→ Task requirements
Rescale the part of the data that opens with the line containing "Identify the location of promo-gift-row: 再送智能电话手表" and closes with the line containing "(474, 816)." by writing those lines out again, requests included, with every coordinate in the answers multiplied by 1.9 and rounded to a whole number, halves rounded up. Leave the pictures out.

Data for pixel coordinate grounding:
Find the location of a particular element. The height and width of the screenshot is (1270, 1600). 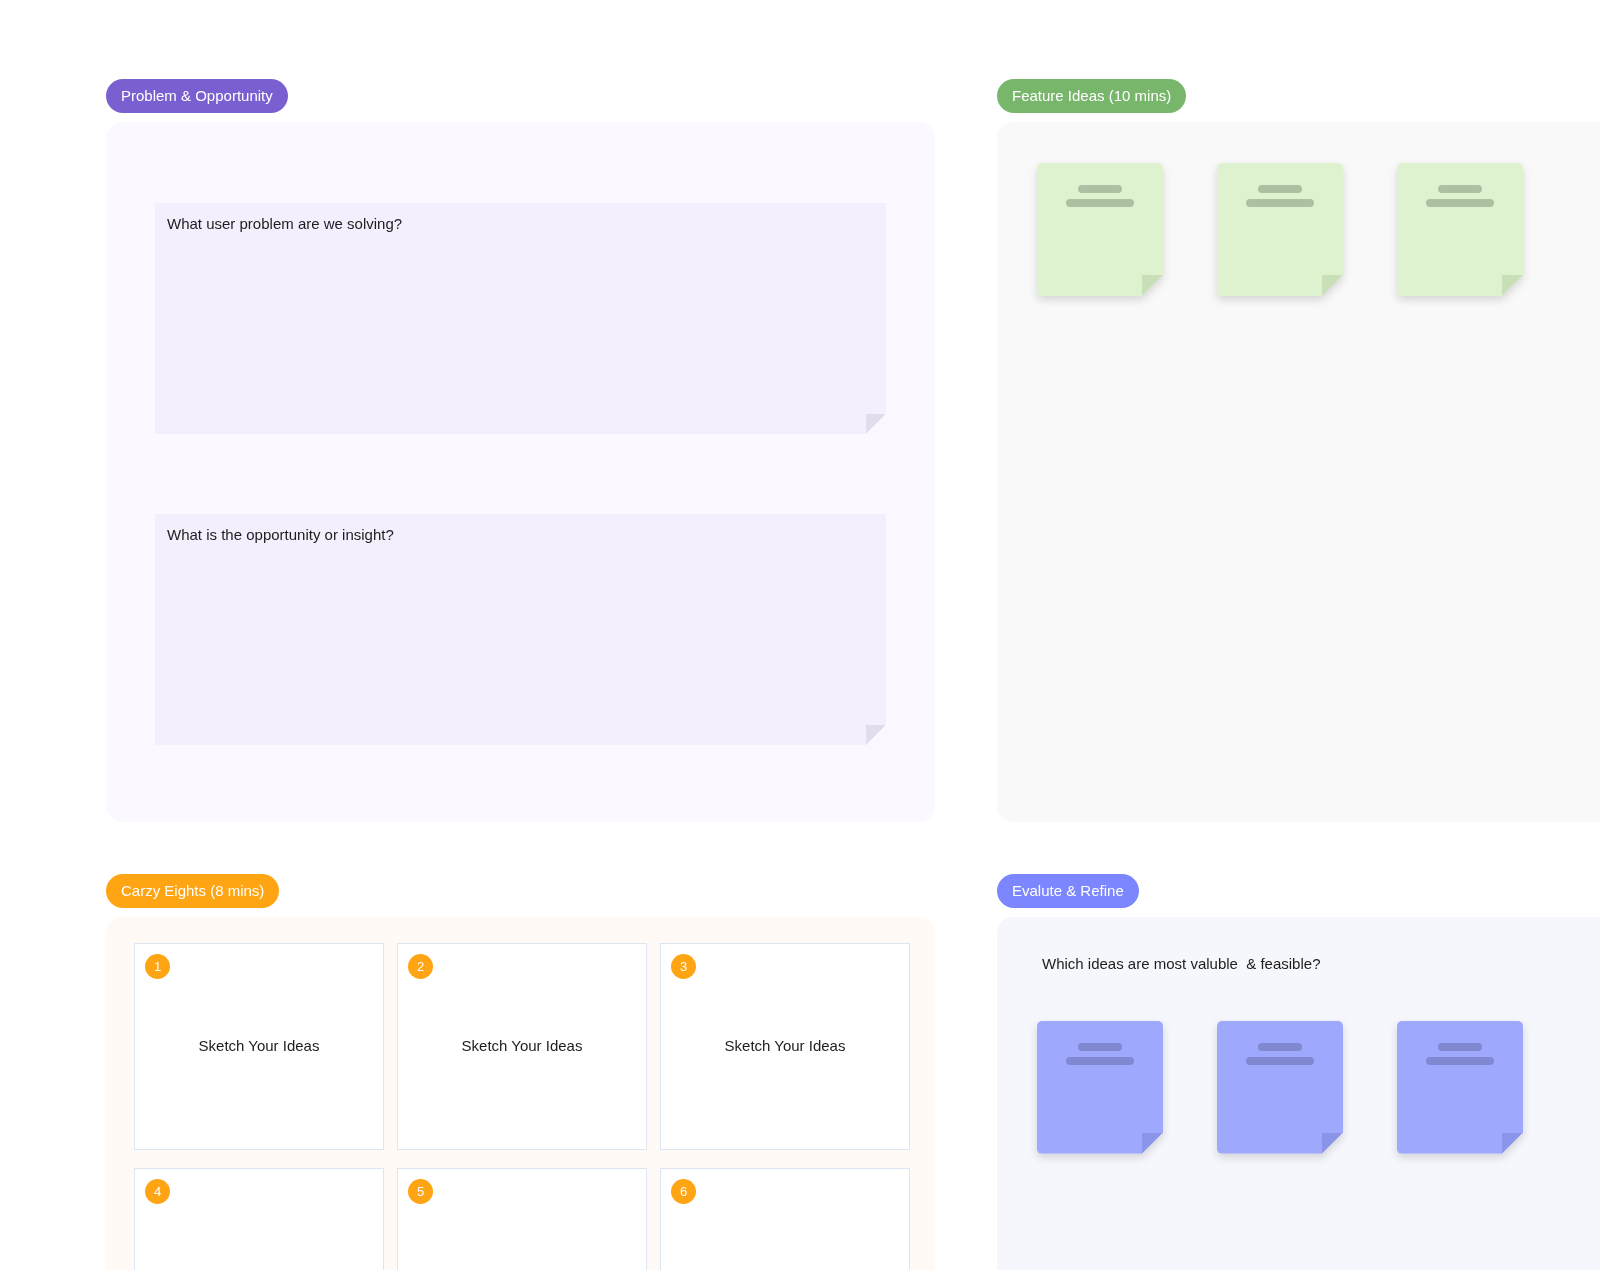

step-number: 5 is located at coordinates (420, 1192).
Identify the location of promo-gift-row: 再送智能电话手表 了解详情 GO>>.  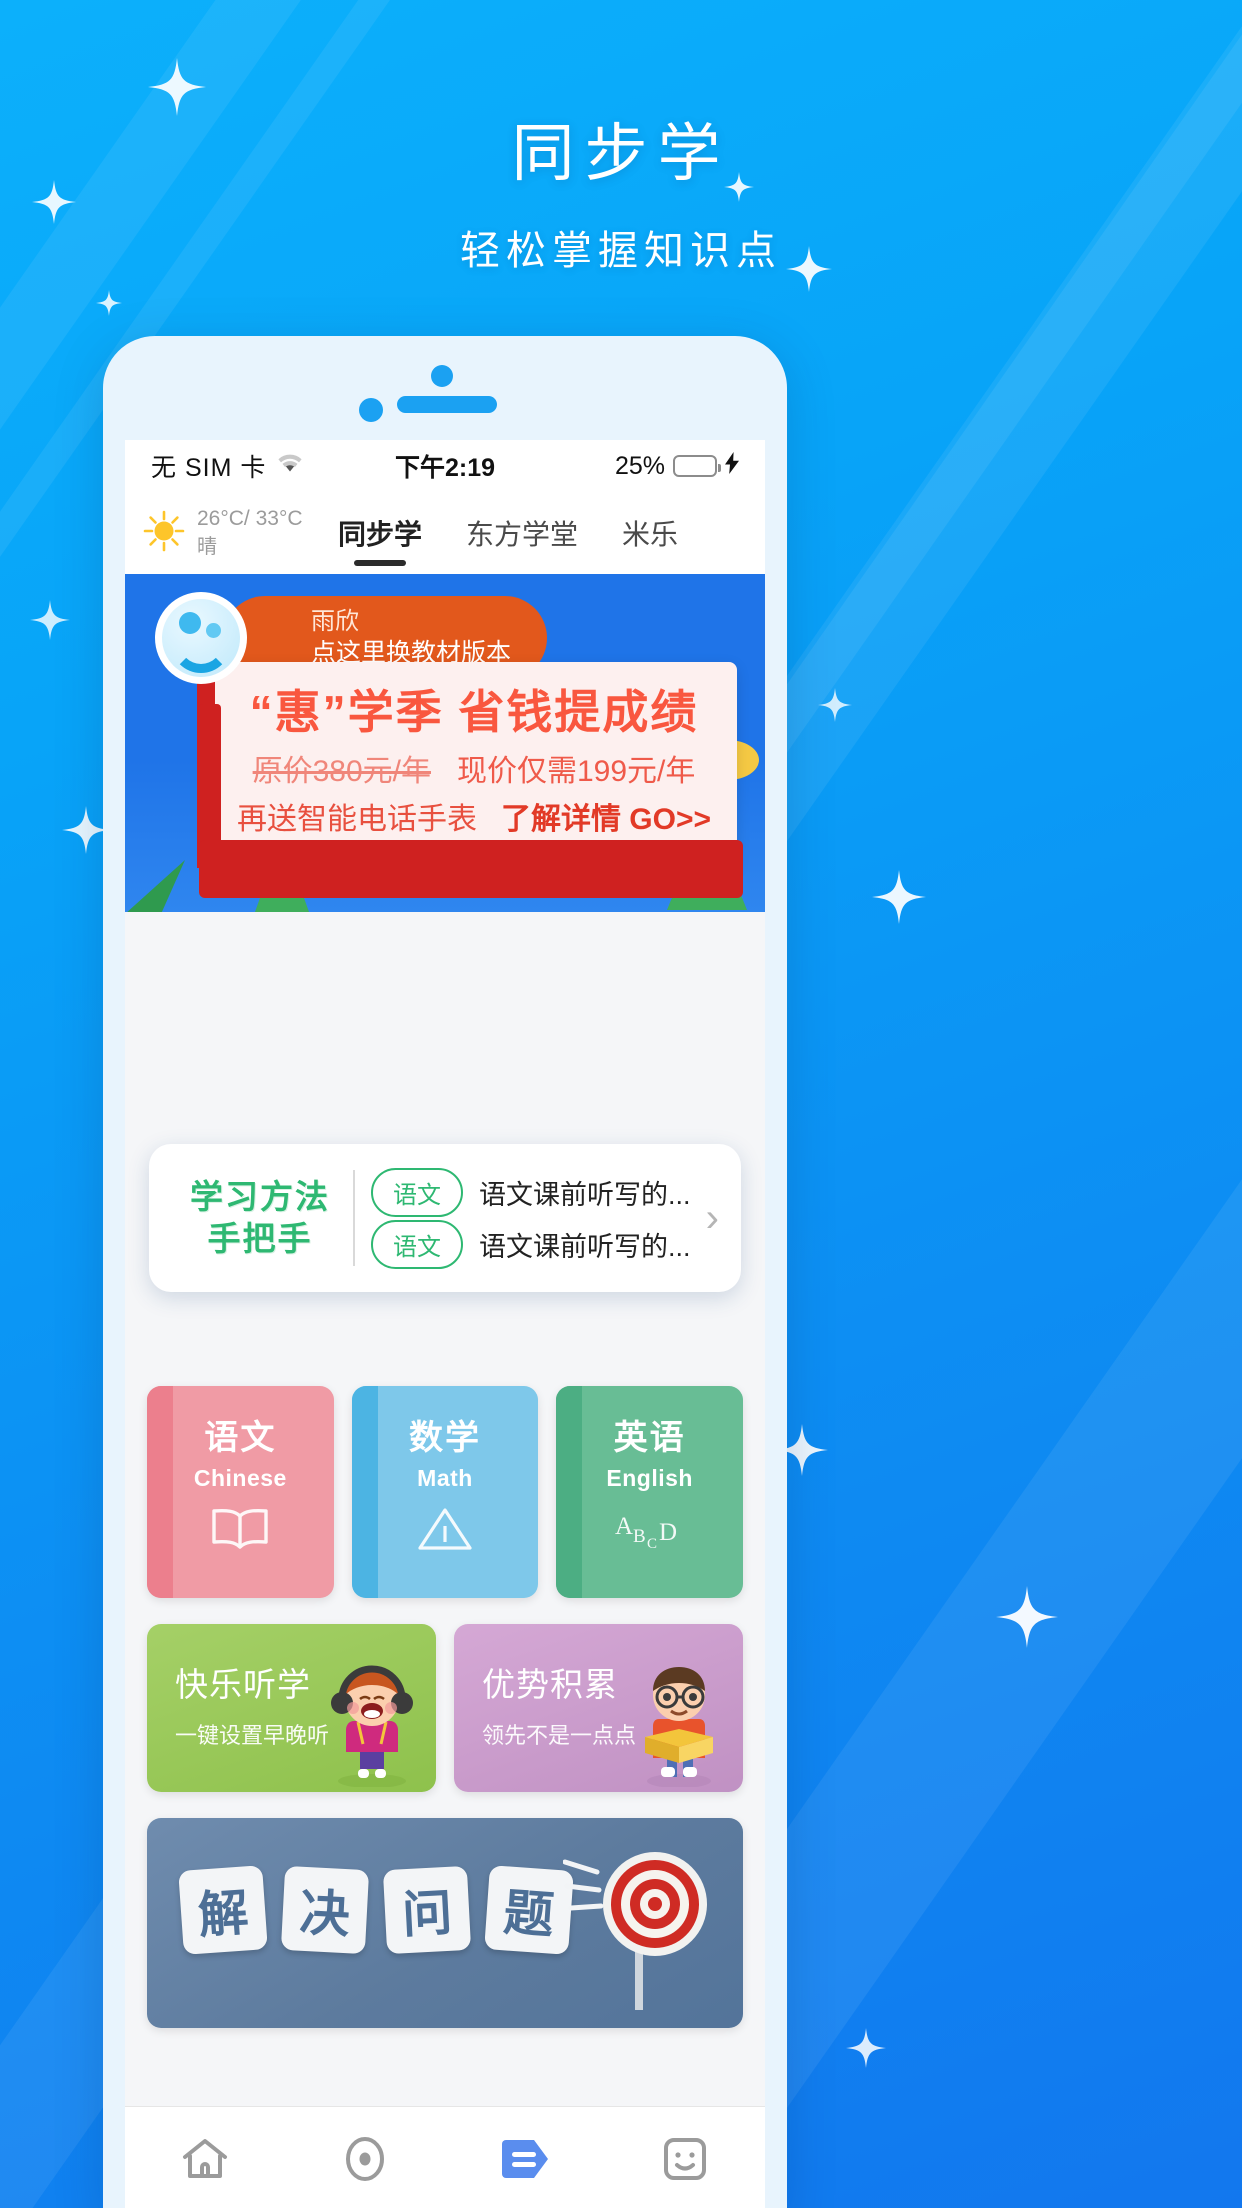
(474, 816).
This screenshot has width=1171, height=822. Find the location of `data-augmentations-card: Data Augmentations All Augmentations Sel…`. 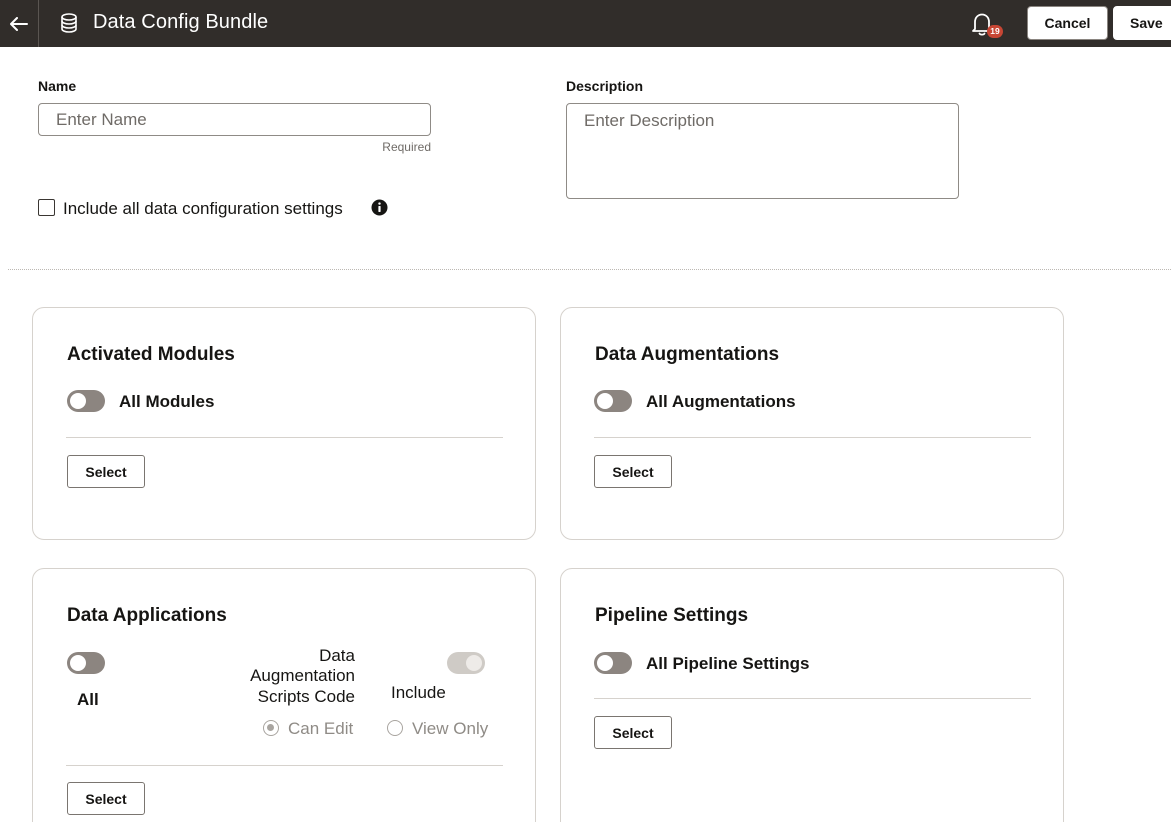

data-augmentations-card: Data Augmentations All Augmentations Sel… is located at coordinates (812, 424).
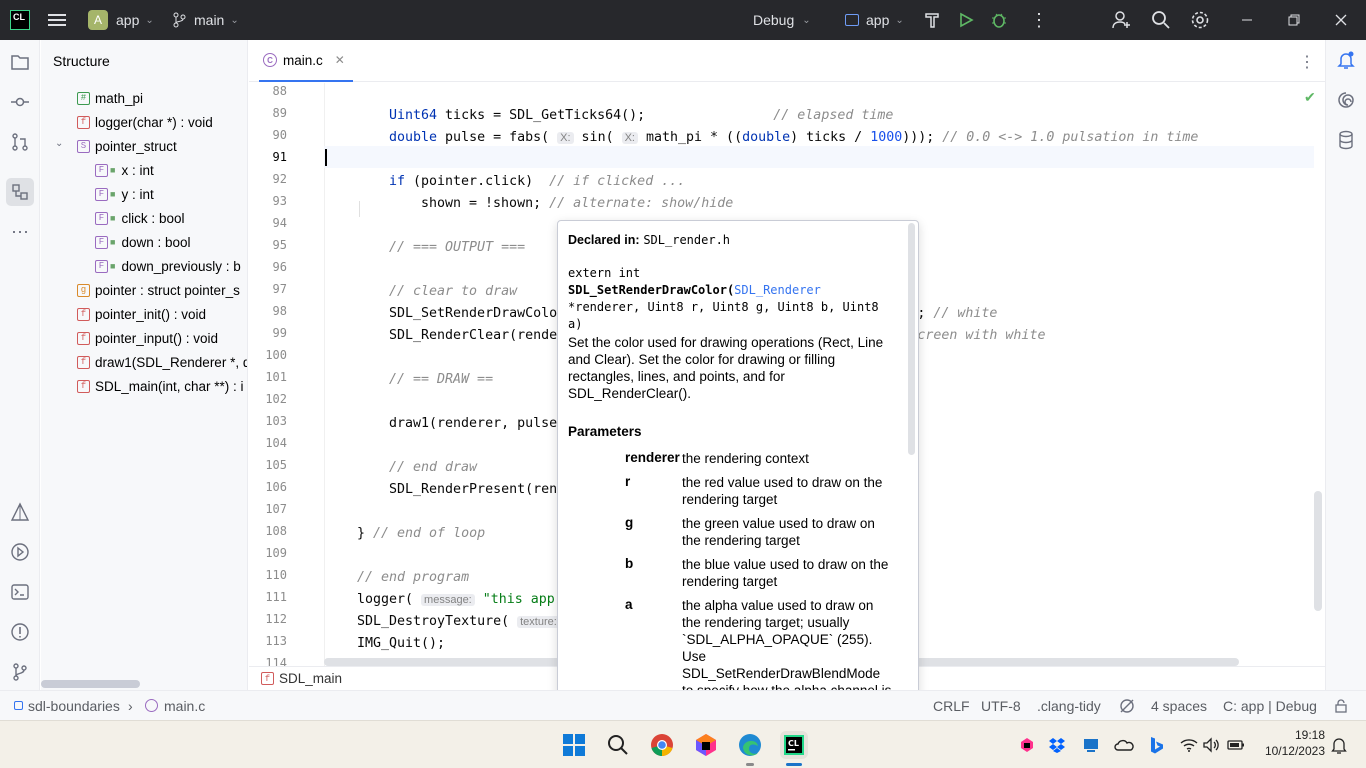  What do you see at coordinates (180, 20) in the screenshot?
I see `git-branch-icon` at bounding box center [180, 20].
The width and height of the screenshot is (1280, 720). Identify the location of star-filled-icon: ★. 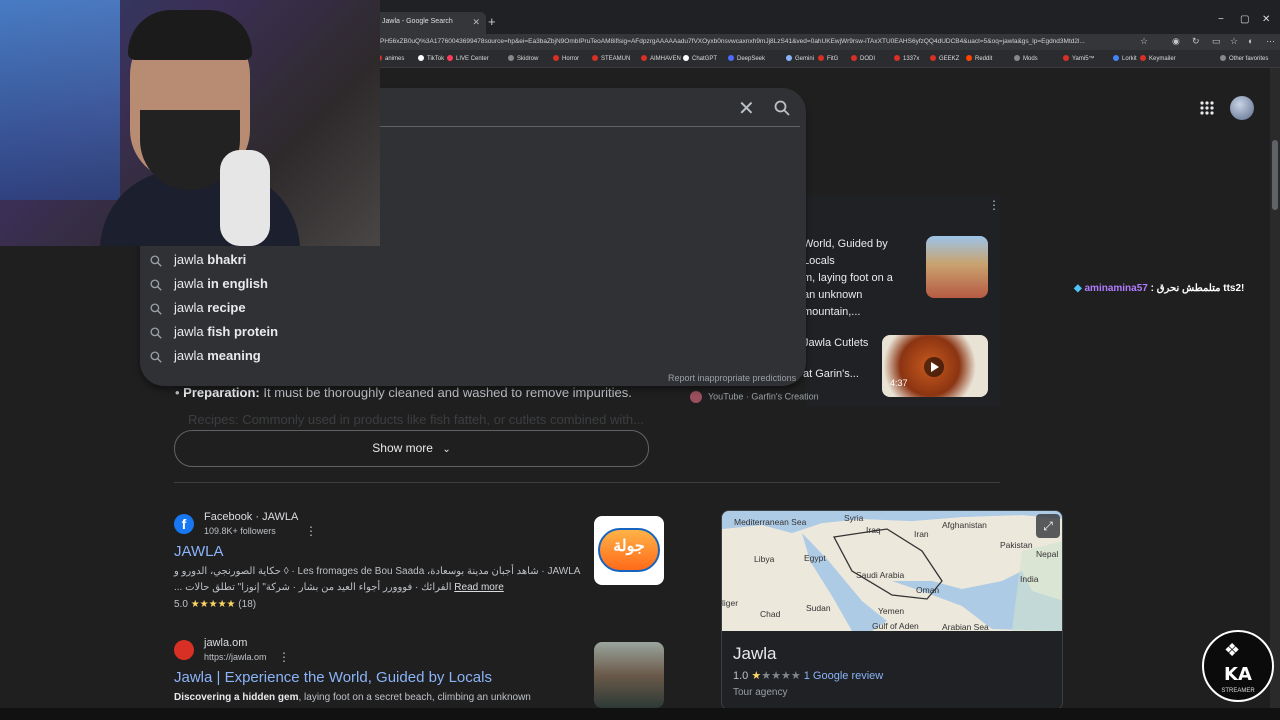
(756, 676).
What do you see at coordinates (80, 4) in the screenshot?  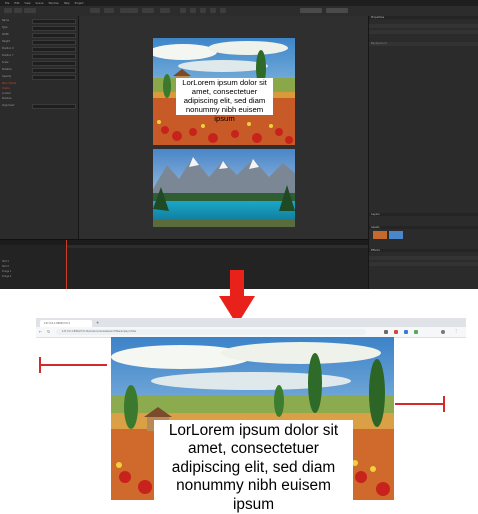 I see `menu-project: Project` at bounding box center [80, 4].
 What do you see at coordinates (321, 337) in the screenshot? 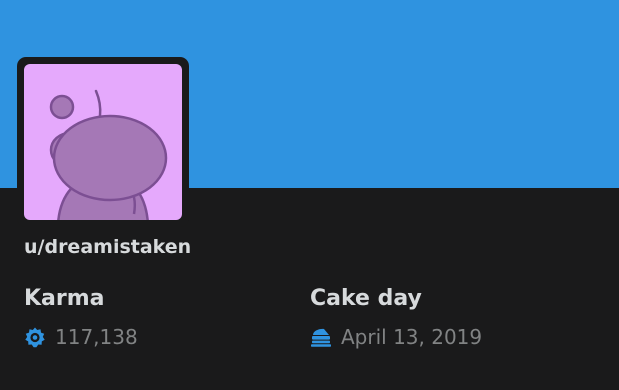
I see `cake-icon` at bounding box center [321, 337].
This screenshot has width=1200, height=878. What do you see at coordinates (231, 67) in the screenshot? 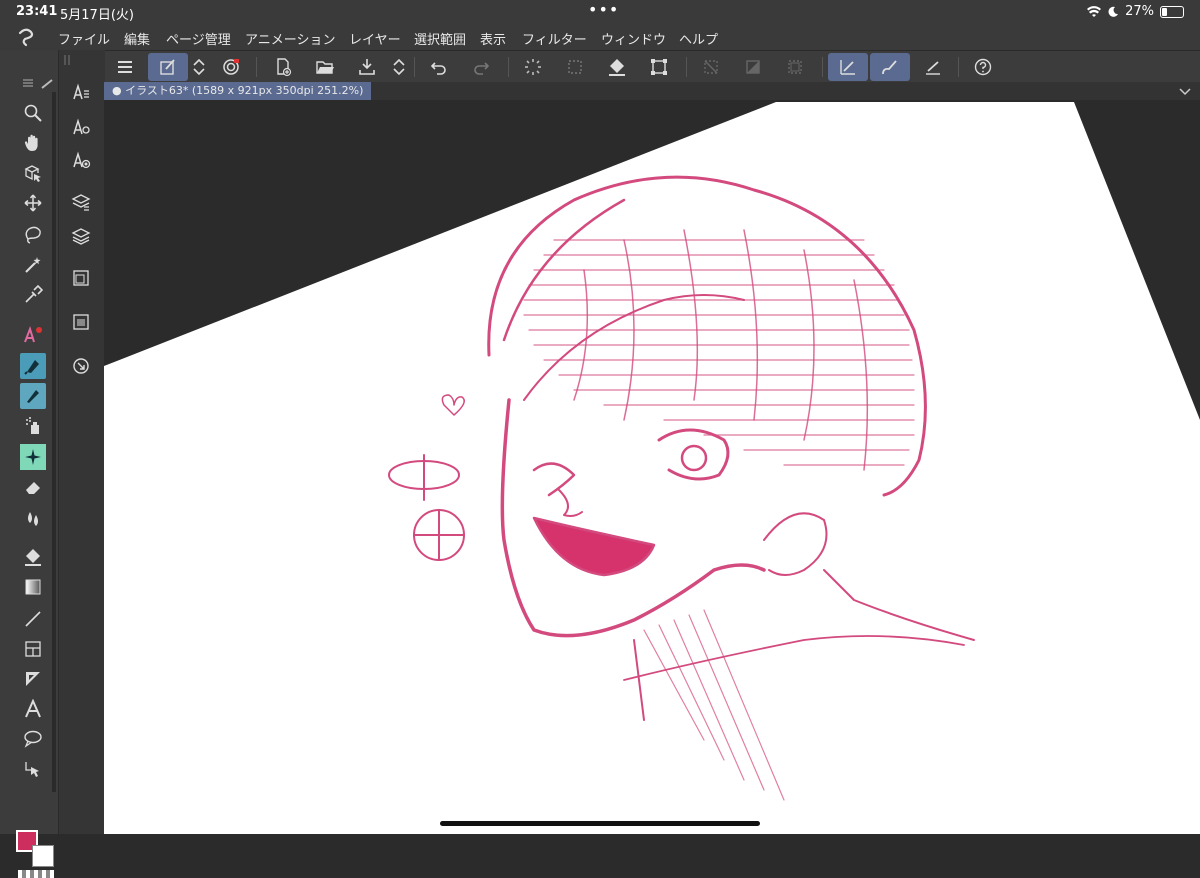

→ Response to this exercise
Identify the location of promo-gift-row: 再送智能电话手表 了解详情 GO>>.  
(901, 1550).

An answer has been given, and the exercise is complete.